Data records:

Content starts

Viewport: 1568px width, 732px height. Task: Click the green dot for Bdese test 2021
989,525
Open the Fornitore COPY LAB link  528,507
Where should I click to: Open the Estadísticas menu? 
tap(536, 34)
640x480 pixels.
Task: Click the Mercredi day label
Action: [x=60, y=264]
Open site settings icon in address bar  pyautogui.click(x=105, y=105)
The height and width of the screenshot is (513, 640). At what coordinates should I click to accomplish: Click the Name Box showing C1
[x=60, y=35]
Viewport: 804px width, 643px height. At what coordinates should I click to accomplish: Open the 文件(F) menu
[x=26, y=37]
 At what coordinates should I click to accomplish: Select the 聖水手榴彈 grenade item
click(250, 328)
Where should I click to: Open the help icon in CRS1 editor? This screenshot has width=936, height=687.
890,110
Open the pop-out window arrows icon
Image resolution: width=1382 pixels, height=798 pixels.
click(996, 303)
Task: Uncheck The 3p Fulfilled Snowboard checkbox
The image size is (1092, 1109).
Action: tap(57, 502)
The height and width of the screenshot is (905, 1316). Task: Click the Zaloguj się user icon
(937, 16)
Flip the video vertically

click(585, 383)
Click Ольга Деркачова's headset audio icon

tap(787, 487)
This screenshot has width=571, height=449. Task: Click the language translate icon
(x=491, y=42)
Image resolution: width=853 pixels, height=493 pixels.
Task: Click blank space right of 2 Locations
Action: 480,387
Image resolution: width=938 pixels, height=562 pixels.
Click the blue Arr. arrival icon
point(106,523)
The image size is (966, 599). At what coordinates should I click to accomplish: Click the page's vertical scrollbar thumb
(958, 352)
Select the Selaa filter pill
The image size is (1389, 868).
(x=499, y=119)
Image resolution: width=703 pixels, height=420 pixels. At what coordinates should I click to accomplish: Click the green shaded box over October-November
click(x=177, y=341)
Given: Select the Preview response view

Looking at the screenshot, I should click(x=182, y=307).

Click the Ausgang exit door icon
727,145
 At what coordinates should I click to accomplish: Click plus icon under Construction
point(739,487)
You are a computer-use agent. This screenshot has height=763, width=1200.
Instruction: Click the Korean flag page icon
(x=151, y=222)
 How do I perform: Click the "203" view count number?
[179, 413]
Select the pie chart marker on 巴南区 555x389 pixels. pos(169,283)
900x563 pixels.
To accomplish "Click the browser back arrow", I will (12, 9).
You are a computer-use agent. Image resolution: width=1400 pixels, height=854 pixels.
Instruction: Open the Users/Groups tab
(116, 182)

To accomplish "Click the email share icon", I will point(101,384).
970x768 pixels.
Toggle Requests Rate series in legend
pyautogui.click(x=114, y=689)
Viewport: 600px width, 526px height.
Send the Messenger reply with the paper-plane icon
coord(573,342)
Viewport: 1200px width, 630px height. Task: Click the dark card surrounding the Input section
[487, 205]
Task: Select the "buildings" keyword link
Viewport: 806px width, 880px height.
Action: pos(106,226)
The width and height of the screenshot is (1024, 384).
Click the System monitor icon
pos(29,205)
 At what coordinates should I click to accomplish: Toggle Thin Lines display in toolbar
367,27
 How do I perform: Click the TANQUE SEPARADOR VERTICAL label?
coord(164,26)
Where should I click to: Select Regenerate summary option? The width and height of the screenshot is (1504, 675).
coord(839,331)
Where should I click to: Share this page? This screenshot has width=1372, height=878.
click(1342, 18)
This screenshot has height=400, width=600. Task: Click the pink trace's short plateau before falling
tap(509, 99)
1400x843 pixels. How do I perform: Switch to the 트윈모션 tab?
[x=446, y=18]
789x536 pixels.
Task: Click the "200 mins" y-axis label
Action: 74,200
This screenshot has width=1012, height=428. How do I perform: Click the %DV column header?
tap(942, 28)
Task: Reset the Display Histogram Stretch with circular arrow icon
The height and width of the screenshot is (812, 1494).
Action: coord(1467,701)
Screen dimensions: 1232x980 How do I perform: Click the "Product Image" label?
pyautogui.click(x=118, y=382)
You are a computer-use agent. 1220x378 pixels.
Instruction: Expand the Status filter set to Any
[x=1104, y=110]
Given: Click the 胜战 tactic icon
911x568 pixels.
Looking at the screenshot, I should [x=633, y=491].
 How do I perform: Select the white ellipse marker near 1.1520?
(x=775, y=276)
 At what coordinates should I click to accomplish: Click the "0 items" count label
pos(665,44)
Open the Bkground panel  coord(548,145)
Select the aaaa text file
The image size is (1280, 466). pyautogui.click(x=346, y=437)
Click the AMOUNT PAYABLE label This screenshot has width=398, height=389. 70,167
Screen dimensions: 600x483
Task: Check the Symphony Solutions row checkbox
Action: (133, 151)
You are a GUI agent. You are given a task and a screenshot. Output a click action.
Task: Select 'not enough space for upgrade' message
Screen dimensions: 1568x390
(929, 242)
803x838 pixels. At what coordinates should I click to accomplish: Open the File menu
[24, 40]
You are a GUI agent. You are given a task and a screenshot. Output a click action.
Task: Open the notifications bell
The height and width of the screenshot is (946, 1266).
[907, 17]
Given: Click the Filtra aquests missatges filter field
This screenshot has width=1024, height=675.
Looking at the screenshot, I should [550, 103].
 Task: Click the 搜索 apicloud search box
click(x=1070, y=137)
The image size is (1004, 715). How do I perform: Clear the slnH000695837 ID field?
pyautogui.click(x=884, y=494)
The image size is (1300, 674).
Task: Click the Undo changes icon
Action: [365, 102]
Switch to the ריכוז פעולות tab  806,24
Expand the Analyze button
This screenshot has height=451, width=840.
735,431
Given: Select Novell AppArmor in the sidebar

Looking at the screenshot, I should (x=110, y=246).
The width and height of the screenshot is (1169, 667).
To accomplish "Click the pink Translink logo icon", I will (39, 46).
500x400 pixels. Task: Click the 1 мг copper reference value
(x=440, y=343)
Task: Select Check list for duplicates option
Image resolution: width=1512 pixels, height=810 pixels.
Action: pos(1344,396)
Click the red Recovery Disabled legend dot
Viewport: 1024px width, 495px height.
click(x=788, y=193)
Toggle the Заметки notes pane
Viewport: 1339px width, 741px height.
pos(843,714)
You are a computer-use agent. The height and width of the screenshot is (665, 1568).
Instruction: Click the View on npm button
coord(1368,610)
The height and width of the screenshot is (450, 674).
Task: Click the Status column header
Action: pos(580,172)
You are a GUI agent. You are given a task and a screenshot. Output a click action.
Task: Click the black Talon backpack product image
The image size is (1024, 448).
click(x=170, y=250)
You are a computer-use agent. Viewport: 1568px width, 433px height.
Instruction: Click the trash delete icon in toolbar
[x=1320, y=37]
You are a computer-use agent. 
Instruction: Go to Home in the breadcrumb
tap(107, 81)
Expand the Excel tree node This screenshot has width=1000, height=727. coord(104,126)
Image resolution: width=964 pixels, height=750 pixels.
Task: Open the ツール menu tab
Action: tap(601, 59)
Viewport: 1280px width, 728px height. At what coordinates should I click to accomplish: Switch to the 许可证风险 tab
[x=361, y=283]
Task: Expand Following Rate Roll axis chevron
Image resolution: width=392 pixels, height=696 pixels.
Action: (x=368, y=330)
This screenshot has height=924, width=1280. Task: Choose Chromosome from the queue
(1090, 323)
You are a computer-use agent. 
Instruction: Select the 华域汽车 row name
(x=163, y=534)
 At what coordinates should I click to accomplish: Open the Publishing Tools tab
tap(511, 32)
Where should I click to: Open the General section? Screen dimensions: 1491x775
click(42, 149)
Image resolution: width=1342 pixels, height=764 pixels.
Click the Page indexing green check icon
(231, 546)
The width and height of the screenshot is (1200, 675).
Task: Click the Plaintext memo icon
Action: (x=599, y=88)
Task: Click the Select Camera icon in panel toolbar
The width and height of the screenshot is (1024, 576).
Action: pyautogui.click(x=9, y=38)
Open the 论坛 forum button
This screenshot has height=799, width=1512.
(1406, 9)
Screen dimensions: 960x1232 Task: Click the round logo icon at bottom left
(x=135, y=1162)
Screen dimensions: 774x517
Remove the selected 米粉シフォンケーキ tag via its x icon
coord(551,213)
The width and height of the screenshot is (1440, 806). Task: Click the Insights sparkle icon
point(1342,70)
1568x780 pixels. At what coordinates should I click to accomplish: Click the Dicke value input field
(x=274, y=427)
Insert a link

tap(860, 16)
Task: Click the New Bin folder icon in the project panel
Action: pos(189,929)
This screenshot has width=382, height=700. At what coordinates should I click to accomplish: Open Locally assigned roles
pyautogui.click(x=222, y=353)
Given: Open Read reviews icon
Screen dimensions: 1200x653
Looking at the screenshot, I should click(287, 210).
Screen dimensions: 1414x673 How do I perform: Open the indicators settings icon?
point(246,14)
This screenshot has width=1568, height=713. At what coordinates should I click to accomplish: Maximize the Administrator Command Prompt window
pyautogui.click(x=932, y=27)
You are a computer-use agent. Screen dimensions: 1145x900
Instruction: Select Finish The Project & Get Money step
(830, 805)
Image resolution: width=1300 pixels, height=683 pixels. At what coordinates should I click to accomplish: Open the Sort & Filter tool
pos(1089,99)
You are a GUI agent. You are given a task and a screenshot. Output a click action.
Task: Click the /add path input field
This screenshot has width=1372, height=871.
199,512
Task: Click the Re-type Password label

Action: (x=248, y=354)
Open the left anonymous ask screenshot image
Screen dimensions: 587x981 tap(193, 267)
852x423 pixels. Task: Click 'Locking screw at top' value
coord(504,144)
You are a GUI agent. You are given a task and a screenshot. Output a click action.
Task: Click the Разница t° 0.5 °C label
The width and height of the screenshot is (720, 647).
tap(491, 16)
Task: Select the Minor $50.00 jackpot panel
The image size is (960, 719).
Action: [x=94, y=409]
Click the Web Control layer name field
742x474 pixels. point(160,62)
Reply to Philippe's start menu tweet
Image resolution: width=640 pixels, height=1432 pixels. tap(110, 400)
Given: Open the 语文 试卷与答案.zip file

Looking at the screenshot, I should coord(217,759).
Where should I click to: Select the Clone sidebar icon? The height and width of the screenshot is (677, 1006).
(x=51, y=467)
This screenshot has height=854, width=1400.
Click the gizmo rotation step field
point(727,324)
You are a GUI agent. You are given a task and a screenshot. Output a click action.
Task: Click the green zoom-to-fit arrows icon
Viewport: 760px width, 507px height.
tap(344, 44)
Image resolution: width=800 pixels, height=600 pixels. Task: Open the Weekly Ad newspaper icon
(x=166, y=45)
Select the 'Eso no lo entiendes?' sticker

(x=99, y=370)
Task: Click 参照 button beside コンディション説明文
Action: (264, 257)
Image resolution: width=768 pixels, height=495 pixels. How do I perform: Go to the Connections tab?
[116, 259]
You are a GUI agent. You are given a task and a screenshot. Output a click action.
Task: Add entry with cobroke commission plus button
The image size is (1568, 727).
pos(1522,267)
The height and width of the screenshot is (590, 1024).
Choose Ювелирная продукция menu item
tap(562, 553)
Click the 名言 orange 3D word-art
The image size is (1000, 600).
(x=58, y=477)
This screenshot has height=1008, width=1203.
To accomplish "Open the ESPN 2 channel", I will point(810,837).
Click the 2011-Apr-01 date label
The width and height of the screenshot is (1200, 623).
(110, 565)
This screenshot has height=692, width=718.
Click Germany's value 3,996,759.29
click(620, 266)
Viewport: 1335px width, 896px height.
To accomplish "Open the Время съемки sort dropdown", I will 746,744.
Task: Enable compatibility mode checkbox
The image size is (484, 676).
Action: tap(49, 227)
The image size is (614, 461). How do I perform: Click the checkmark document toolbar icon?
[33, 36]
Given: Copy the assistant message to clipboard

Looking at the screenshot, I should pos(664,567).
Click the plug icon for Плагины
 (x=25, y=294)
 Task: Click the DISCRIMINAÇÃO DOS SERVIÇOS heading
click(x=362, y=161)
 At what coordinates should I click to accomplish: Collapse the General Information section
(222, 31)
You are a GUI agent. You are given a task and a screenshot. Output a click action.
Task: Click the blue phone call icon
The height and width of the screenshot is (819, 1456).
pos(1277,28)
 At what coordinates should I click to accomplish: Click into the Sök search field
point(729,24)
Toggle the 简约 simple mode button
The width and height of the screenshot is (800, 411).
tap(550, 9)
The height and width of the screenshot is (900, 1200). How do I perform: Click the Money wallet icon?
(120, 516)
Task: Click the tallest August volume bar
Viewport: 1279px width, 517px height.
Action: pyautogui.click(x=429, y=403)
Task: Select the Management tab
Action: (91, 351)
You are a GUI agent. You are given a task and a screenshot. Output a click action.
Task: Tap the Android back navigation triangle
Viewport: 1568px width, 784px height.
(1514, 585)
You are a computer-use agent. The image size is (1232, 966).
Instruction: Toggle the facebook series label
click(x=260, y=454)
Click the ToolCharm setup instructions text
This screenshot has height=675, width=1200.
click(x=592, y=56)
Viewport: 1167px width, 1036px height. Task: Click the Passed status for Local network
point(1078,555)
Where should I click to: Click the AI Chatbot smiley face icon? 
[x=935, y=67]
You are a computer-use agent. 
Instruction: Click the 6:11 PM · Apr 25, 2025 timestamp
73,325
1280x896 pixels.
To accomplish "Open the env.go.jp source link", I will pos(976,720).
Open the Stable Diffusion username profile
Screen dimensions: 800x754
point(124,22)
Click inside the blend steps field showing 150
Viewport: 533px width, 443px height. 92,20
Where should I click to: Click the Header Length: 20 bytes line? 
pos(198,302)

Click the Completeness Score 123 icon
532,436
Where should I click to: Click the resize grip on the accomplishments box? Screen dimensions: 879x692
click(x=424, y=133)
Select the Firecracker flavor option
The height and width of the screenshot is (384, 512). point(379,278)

Content ends

● How to complete this task:
Copy out all lines above that include the string "mode".

● Answer for this exercise:
Task: Enable compatibility mode checkbox
Toggle the 简约 simple mode button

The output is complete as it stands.